To Mangione and his doting disciples, Thompson represented a sick and corroded scheme that has ill served the poorer sections of American society for decades – but was that his fault?
Thompson is a father of two who didn’t invent the US healthcare system and who was pronounced dead 27 minutes after Mangione allegedly shot him. Did he really deserve such a lonely and brutal death? Does anyone?
It is noticeable and sad that there has been scant sympathy for him – and little compassion for his bereaved family and fatherless children.

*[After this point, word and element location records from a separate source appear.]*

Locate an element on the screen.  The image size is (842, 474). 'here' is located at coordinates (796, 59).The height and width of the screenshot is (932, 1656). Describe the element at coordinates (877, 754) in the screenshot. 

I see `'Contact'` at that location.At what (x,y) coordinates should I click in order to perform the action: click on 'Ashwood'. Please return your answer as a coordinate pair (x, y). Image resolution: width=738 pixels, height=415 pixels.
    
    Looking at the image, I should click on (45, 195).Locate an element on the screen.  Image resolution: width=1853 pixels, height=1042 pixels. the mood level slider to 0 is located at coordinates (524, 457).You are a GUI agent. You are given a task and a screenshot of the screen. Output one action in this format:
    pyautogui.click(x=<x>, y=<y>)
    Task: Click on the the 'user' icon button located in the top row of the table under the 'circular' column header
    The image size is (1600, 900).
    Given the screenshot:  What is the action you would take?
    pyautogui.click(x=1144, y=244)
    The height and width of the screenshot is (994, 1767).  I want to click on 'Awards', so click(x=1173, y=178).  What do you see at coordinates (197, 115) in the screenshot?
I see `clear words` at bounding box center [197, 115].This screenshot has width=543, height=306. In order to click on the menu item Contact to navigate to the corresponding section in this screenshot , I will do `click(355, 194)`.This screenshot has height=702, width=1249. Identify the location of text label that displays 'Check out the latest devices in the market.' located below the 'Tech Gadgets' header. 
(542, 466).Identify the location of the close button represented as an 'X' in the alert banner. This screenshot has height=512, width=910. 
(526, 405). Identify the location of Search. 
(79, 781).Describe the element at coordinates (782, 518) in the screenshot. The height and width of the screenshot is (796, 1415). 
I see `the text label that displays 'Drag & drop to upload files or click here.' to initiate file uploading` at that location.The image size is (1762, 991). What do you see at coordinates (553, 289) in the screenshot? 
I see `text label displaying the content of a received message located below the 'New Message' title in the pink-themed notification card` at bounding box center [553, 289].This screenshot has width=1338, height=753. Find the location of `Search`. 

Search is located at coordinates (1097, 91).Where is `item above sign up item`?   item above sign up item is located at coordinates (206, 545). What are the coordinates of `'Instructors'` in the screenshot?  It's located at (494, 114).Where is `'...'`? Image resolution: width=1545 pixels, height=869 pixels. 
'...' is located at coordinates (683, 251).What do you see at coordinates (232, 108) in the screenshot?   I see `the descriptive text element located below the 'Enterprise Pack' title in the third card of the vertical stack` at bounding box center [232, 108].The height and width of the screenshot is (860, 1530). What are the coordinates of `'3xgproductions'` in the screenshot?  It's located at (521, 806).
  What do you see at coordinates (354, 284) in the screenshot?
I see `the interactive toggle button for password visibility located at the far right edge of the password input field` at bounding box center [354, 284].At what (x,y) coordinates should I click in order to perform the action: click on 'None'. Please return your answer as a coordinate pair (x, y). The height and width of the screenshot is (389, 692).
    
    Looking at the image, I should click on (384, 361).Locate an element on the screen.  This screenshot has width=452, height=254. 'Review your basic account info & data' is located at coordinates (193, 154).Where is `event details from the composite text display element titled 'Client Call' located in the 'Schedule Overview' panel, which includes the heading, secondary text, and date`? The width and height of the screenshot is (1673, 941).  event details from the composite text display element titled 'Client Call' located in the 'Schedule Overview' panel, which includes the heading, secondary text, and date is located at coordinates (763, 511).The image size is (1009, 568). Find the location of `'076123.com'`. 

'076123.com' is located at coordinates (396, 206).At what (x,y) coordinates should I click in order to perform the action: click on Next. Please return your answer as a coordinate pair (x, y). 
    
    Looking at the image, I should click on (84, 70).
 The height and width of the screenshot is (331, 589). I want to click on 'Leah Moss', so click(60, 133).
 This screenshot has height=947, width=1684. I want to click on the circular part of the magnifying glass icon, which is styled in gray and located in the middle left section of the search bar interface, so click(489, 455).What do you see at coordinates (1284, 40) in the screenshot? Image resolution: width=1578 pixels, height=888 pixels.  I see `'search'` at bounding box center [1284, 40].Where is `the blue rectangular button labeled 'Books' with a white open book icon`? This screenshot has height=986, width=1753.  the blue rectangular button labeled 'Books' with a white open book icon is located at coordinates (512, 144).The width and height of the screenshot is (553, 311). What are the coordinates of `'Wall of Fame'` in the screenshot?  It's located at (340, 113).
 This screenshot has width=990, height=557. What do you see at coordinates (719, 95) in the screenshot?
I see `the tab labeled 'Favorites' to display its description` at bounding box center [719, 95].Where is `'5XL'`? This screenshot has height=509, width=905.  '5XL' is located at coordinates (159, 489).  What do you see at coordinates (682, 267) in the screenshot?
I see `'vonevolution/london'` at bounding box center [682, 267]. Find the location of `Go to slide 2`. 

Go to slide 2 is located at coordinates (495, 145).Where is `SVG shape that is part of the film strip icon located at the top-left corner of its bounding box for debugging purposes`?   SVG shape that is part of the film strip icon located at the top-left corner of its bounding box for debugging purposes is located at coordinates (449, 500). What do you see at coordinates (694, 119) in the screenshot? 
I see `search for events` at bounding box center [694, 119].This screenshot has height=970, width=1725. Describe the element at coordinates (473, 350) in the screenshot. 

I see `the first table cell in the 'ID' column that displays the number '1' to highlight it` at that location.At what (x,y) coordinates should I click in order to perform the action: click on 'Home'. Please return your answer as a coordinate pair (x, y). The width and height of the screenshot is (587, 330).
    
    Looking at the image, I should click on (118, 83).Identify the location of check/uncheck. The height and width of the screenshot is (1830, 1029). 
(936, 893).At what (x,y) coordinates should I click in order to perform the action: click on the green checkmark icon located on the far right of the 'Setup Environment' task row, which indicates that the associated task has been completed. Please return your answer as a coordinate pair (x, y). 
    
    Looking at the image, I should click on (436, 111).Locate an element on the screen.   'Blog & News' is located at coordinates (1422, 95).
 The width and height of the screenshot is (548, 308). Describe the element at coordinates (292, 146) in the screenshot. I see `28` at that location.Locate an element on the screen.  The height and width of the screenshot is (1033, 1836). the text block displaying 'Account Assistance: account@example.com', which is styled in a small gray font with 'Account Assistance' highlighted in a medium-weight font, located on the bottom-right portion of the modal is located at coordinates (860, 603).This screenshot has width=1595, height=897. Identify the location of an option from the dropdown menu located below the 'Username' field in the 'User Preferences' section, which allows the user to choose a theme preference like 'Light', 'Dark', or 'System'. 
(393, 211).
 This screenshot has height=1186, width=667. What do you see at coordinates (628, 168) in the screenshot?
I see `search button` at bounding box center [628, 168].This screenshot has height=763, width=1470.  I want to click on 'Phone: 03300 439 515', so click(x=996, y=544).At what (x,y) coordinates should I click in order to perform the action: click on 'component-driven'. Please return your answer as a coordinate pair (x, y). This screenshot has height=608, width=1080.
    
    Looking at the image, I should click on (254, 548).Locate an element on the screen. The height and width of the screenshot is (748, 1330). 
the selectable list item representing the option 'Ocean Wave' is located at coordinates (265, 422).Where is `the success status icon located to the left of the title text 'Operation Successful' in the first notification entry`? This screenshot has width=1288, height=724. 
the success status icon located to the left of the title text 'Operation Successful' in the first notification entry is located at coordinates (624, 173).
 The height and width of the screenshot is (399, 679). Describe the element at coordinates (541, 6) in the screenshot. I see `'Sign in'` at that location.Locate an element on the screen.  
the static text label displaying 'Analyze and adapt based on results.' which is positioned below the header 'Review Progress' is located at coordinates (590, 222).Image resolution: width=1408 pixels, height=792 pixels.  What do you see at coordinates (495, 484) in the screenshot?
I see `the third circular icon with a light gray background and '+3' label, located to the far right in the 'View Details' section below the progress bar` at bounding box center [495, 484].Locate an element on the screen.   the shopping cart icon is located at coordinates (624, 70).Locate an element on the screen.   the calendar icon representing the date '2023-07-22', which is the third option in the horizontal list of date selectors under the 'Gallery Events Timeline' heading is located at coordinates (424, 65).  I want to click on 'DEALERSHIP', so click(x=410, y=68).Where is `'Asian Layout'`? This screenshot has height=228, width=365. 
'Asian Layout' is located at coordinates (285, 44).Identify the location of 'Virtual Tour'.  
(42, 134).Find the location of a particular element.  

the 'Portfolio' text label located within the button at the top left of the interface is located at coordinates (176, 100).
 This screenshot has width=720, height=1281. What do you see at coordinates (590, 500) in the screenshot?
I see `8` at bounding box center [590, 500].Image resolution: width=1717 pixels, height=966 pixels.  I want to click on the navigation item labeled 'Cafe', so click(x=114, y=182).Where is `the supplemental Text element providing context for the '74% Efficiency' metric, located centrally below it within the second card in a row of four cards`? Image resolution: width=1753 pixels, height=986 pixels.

Instead, a chorus of lovestruck halfwits gurgle on about Mangione’s ‘ripped abs’ and ‘flirty smile’, while chat-show hosts make jokes about ‘the hottest cold-blooded killer in America today’ (Jimmy Kimmel) and giggling young women in New York put themselves forward for jury duty at his trial.
It makes me feel sick.
It makes me fear for humanity – and the fate of an increasingly shallow society where justice is measured by how cute and attractive the accused just happens to be. And if his victim so happens to be a symbol of unloved corporate America, then so much the better.
Where were the I-Love-Luigi mob when a putative assassin shot Donald Trump in Pennsylvania back in July? Surely here was another folk hero; another little guy trying to stick it to the big guy on behalf of the disenfranchised and the overlooked?
Oh, no wait. Hang on a minute.
The Trump shooter – bespectacled, nerdy, chinless, ab-free Thomas Matthew Crooks – was no one’s idea of a pin-up. So he died uncelebrated and little adored, killed by Secret Service marksmen, a pimply nobody instead of a worshipped martyr.
And perhaps we should count our grisly blessings that notorious American serial killer Ted Bundy is long dead, executed by the state in 1989 for the rape and murder of at least 30 women.
The depraved maniac even decapitated some of his victims and took their heads back to his apartment as trophies, but one shudders to think how the TikTok generation would have still found a way to lionise the handsome killer.
Just look at the reaction to Wade Wilson, the barking-mad Florida murderer who was found guilty earlier this year of strangling two women to death just for ‘the sake of killing’.
In the days immediately following his trial, the heavily tattooed Wilson received 754 photos and 65 letters in the post, a quarter of which were censored by the sheriff ’s office for their ‘inappropriate nature’ – nudes, in other words. Dear God.
He also received nearly 4000 supportive messages online, mostly from women who found him attractive. Who are these deluded she-fans, revering a man who has slain women for fun? They make turkeys voting for Christmas seem like superior rational beings.
The worship of Luigi Mangione is slightly different, in that not only do his followers blindly support this troubled misfit, but they have also added an element of gloat to the death of an innocent man. And that is unforgivable.
What really gets me is the skindeep frivolity of it all, along with the trivialisation of a serious crime and the fact that everything, even murder, is seen an entertainment these days.
TikTok influencers have been dressing up as Mangione, look alike contests have been held in New York, mocking videos have been made and fan clubs started.
The grave issues that this incident raise have been overlooked in the nauseating stampede to salivate over the killer’s Italian stallion good looks and Insta-reputation as some misbegotten Robin Hood.
However, there is another narrative, if you care to think about it. Which is that Mangione is the spoiled, rich scion of a fabulously wealthy Baltimore family; an elite son who went to private school, an Ivy League university and at some stage could have used his inherited millions to do good in the world.
Instead, his life took a very dark turn, culminating in the shooting of Brian Thompson, the son of a labourer who went to a state university and spent the next 20 years working his way up the ladder of corporate America.
That’s another storyline, but it’s not the one that Luigi lovers want to hear right now. Shame on them.